Schlienkamp befindet sich dabei in guter Gesellschaft. In den vergangenen Monaten heimste Loewe gleich reihenweise positive Urteile ein. Institute wie HypoVereinsbank, Credit Suisse First Boston oder auch die Bankgesellschaft Berlin empfahlen das Papier zum Kauf. Überzeugt haben dürfte die Analysten nicht nur das Ergebnis 1999: Bei einem um neun Prozent auf 605 Millionen Mark gestiegenen Umsatz erhöhte sich das Ergebnis vor Zinsen und Steuern (Ebit) um 19 Prozent auf 33,3 Millionen Mark. Im ersten Quartal 2000 gab es ein Umsatzplus von vier Prozent, das Ebit stieg um zehn Prozent - hätte es keine Lieferengpässe bei elektronischen Komponenten gegeben, wären beide Ergebnisse höher ausgefallen, teilte der Vorstand mit.

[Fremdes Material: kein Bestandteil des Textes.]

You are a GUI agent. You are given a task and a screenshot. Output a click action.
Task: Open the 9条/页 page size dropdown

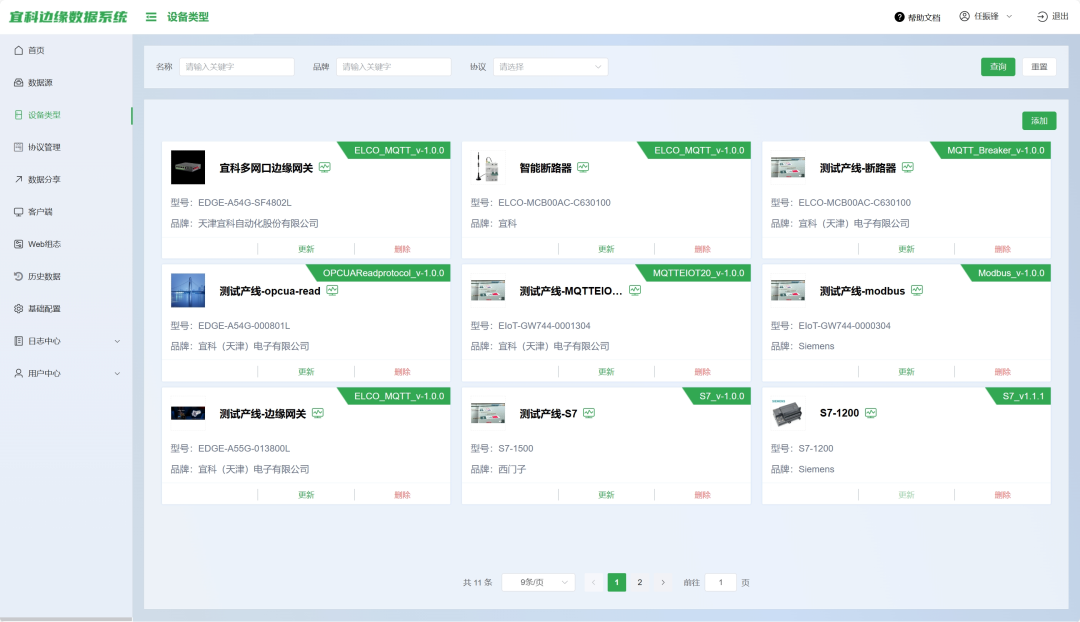(x=538, y=582)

Hinter dem Kurssprung vermutet Friedrich Schellmoser, Analyst der HypoVereinsbank, aber noch einen anderen Grund. "Vor allem einige Fonds scheinen in jüngster Zeit Loewe-Aktien entdeckt zu haben", sagt er. Die "road-show" des Vorstands, unter anderem in den USA und Großbritannien, hat offenbar Wirkung gezeigt.

Rainer Hecker, Loewe-Vorstandsvorsitzender, steckt die Ziele weiterhin hoch: Das Ergebnis je Aktie von derzeit 1,40 Euro will er in den nächsten drei Jahren um jeweils 20 Prozent steigern - und das sei "eine konservative Schätzung", wie er bei einem Analystentreffen des Bankhauses Lampe sagte. Loewe, begründet er seine Schätzung, sei im hochwertigen Bereich etabliert, der nicht nur die höchsten Wachstumsraten aufweist, sondern auch relativ preisunsensibel ist. Mit dem Internet-Fernseher, der in Modulbauweise zum zentralen Multimedia-Gerät ausgebaut werden kann, habe sich das Unternehmen zudem technologisch an die Spitze gesetzt, einen Vorsprung, den das Unternehmen durch Entwicklungskooperationen etwa mit Infineon, dem Heinrich-Hertz-Institut oder Carl Zeiss Jena halten will. Wachstumspotenzial sieht Hecker zudem im Ausland. Der Exportanteil stieg seit 1997 von 26 auf 42 Prozent, jedes Jahr sollen zwei bis drei neue Märkte hinzukommen. Immerhin: An weiteren Kurs- und Ertragssteigerungen hat das Management größtes Interesse. Auch nach dem Börsengang hält es noch 39 Prozent der Firmenanteile, mit einem weiteren Prozent sind die Mitarbeiter beteiligt.